FAILURES OF WINDRUSH COMPENSATION SCHEME
It is totally unacceptable that around 2,000 victims of the Windrush Scandal are still waiting for compensation from the UK Government.
The Windrush scandal saw hundreds of Commonwealth citizens who had lived legally in the UK for decades suddenly being treated as though they were illegal immigrants. Many faced deportation while others lost their jobs or entitlement to benefits. When the scandal came to light in 2017 the UK Government promised to set up a compensation scheme, but now an influential committee of MPs has found that the scheme itself suffers from fundamental failures.
I sit on the Public Accounts Committee which last week published a report saying that despite the Home Office promising to "learn lessons”, it is failing the Windrush generation all over again in the compensation scheme.

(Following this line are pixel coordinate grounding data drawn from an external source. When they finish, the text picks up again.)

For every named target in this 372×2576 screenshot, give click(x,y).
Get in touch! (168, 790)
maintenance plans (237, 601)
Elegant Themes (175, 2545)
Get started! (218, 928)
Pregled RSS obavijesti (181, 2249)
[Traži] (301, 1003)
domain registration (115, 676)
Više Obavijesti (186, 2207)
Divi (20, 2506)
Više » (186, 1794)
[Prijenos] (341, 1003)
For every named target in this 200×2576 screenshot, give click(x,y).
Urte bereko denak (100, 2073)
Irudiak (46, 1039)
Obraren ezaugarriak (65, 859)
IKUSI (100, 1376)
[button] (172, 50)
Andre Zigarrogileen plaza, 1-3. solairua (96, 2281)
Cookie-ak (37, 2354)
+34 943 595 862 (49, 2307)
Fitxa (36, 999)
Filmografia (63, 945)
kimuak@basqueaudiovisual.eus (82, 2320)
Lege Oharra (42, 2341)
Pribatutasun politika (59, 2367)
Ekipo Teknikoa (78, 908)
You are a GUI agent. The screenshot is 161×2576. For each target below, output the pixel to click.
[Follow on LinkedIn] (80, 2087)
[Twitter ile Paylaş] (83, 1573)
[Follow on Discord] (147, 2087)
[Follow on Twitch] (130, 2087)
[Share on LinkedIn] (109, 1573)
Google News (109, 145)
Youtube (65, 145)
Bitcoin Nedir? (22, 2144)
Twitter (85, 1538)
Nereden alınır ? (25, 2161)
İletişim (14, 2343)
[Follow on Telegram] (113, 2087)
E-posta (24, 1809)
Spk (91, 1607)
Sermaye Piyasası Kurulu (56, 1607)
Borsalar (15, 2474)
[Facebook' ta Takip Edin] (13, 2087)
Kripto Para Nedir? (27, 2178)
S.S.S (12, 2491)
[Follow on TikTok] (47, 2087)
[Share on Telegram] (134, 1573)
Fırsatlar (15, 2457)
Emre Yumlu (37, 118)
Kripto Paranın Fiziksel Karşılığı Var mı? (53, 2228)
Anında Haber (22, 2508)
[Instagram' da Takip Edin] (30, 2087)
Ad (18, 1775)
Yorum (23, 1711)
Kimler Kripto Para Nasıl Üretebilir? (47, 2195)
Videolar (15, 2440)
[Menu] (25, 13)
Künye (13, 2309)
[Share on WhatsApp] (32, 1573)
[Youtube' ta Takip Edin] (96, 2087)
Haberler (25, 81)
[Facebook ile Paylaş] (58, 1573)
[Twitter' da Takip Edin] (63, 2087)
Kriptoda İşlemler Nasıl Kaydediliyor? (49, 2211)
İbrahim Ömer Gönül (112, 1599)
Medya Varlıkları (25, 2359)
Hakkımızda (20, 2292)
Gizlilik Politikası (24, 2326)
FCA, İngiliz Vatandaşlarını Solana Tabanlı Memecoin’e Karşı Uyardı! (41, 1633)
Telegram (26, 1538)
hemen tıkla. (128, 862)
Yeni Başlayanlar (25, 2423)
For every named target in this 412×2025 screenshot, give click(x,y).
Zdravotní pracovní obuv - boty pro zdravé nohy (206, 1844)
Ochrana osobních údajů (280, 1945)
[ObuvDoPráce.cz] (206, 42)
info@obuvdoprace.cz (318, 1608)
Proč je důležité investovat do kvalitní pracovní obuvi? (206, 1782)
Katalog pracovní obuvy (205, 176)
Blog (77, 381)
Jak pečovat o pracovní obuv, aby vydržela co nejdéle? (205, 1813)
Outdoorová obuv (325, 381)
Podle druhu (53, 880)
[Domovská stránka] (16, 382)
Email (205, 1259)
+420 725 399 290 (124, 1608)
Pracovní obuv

The report points to failings including making the scheme too complex and difficult for victims to engage with, launching it without enough staff to run it, and taking too long to make decisions on compensation. Some people have died before their claims were dealt with, and two years after its launch only 412 of the 2,367 claims submitted have received their final payment.
The Government's treatment of the Windrush generation was shameful enough but now they're adding to their hurt by making so many fundamental errors in the compensation scheme they set up to help the victims.
People who had lived legally in the United Kingdom for thirty years or more, many of who had been actively encouraged to come here by the Government, suddenly found they were being treated like criminals. The Government admitted they had got it wrong but has repeated many of the same mistakes in the way they've set up the compensation scheme.
Yet again the Public Accounts Committee has found that the Home Office is acting as if it doesn't really care about the impact its decisions are having on people's lives. The Home Office keeps telling us it's learned its lesson and that its culture is changing. We need to see some evidence that these promises are being kept.